● TEXT PROVIDED:
====

Note that going from discrete to continuous is achieved by changing the sum for an integral and the probability $p_i$ for the *probability differential* $dp = f(x)\, dx$, which represents the probability of and *infinitesimally small interval*.



### The (Cumulative) Distribution Function of a Continuous Random Variable

+ The distribution function for a random variable (discrete or continuous) is:
$$
\quad\\
F(k) = P(X \leq k)
\quad\\
$$
and for a continuous random variable that turns out to be
$$
\quad\\
F(k) = \int_{-\infty}^{k}f(x)\,dx
\quad\\
$$

+ For discrete random variables the distribution function looked like a stair. In the continuous case it is more like a ramp, climbing from 0 to 1 as $x$ moves left to right along the horizontal axis:
![](./fig/04-06-FuncionDistribucionVariableContinuaTipica.png)
Note that (unlike the density function) the values of the function are indeed probabilities (cumulative ones, of course). That is one of the reasons that make distribution functions useful:
$$
\quad\\
P(a < X < b) = F(b) - F(a)

====

● DATA FOR ANALYSIS:
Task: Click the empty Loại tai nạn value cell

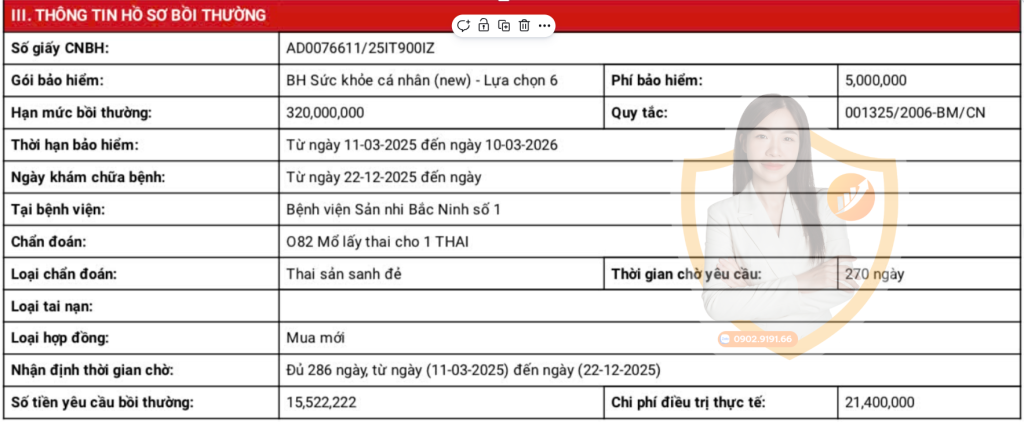Action: [640, 306]
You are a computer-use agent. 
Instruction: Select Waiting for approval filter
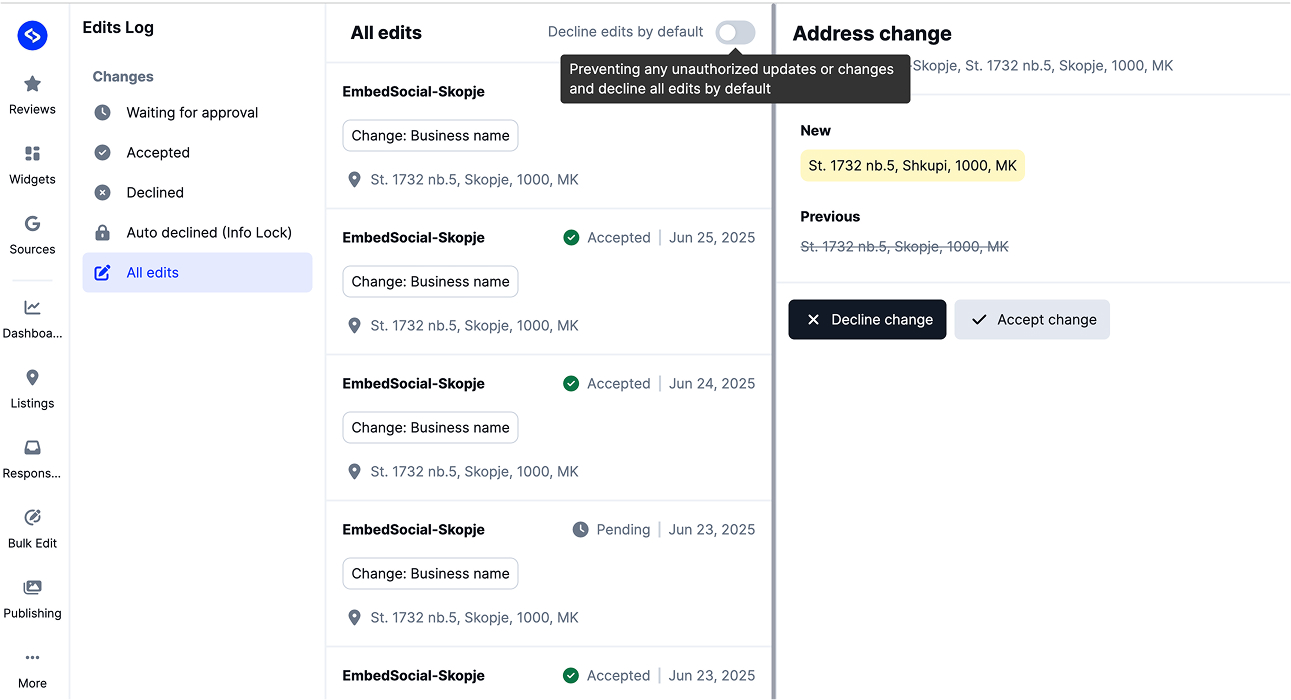(192, 113)
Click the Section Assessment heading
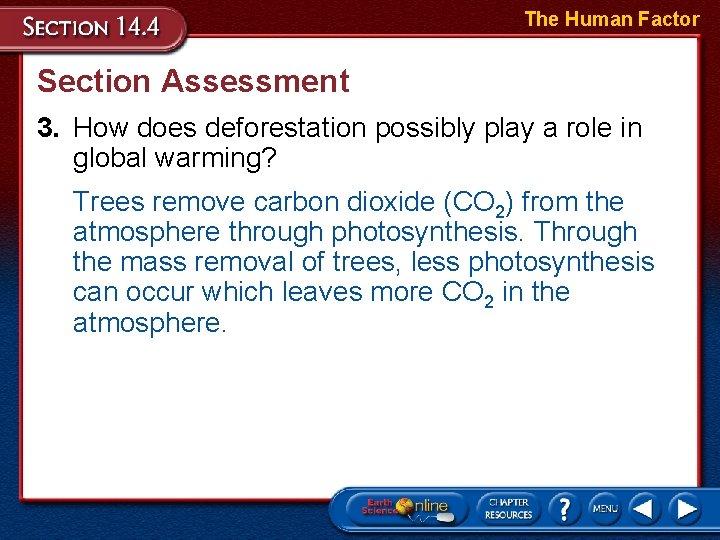The width and height of the screenshot is (720, 540). (x=193, y=81)
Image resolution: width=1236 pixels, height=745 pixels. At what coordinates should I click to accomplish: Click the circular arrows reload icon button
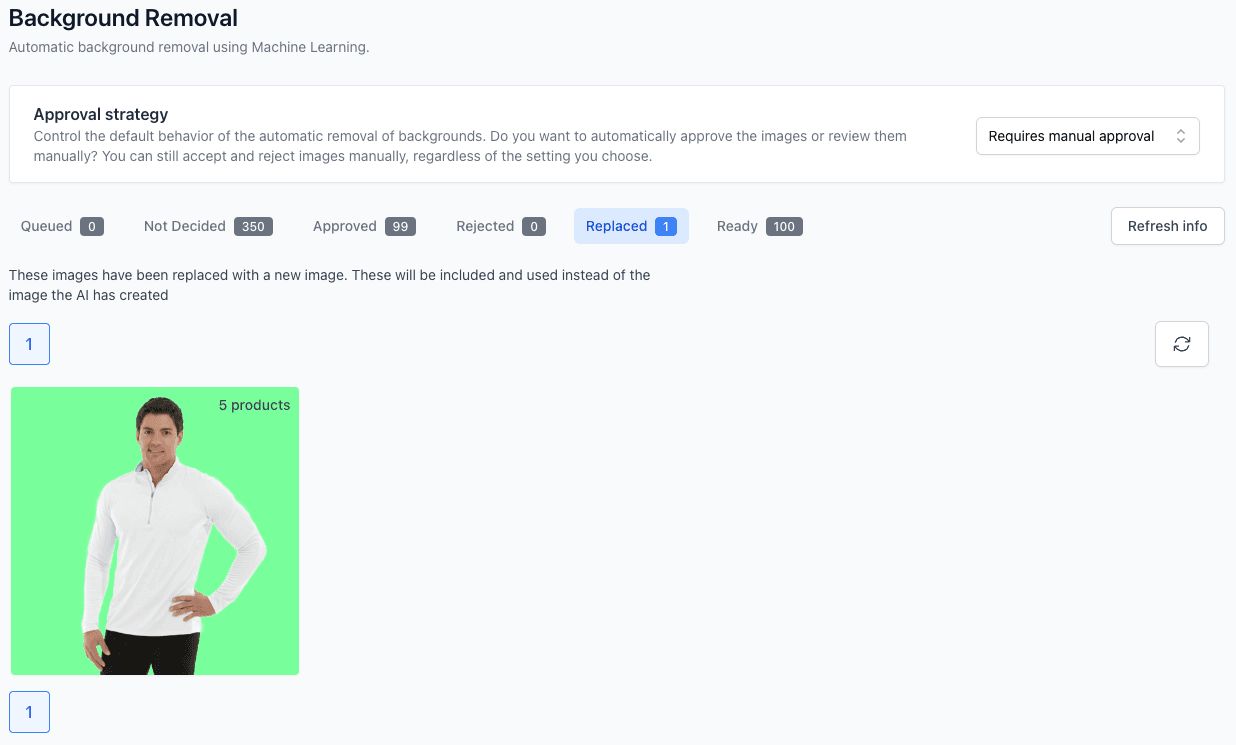click(1181, 344)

====

● WORK TASK A: Reproduce verbatim the stretch of the passage about distribution functions from "Note that going" through "and *infinitesimally small interval*.".
● WORK TASK B: State whether each statement agrees with the passage about distribution functions. Answer yes or no, and quote the words that decide it. (i) For discrete random variables, the distribution function looked like a stair. (ii) The values of the density function are probabilities. (iii) In the continuous case, the distribution function climbs from 1 to 0.
Rely only on the passage about distribution functions and disregard the rows.

● PROBLEM SOLUTION A:
Note that going from discrete to continuous is achieved by changing the sum for an integral and the probability $p_i$ for the *probability differential* $dp = f(x)\, dx$, which represents the probability of and *infinitesimally small interval*.

● PROBLEM SOLUTION B:
(i) Yes: "For discrete random variables the distribution function looked like a stair."
(ii) No: "Note that (unlike the density function) the values of the function are indeed probabilities"
(iii) No: "climbing from 0 to 1"